Quelques secondes plus tard, elle frappe ma main pour que je lâche mon téléphone. Ça n’a pas loupé. Mon portable est projeté sur le sol, je le ramasse de suite. Ouf, mon appareil n’a pas arrêté de filmer. Je tourne mon téléphone vers la femme en question :
« Pourquoi vous avez fait ça ? »
« J’vous avais prévenu monsieur » s’énerve-t-elle, « j’vous ai dit d’arrêter de filmer ! » J’insiste :
« Vous n’avez pas le droit, vous le savez ! vous ne pouvez pas m’en empêcher ! C’est le droit de la presse. »

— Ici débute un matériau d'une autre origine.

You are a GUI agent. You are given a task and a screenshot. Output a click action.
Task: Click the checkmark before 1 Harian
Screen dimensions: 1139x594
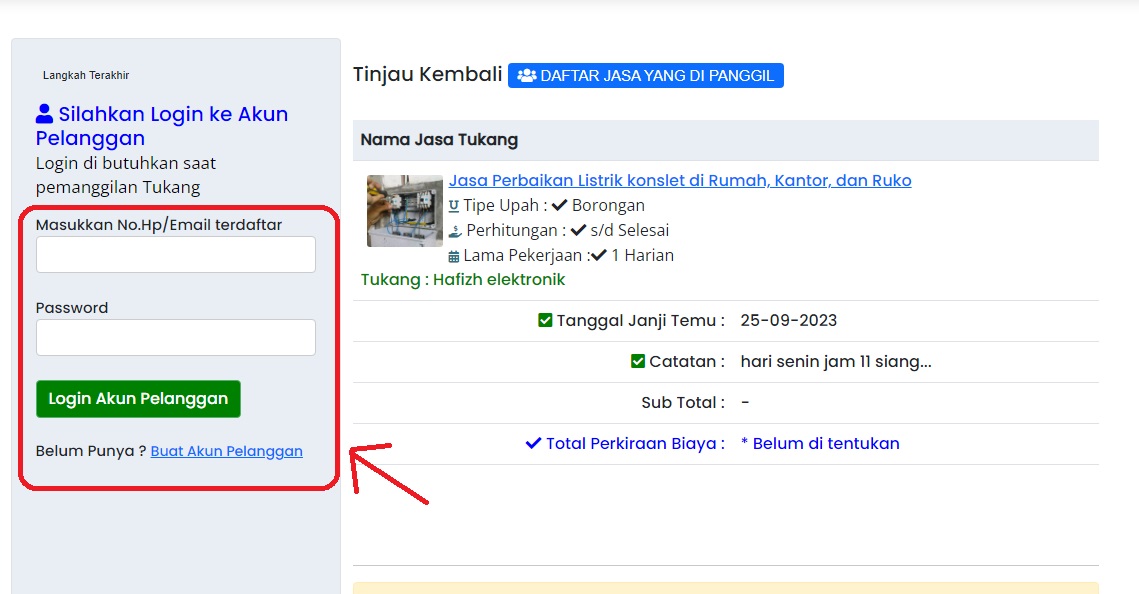point(599,256)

Toute la troupe me menace pour que j’arrête. « Il n’y a pas de liberté de la presse ! On va appeler les flics », disent-ils. Je réponds : « Tant mieux appelez-les, j’ai le droit de filmer ». Ils se plantent devant l’objectif pour m’empêcher de filmer le contrôle. L’une des agents s’est même mise à me filmer. Ça ne me fait pas réagir. Elle s’arrête rapidement.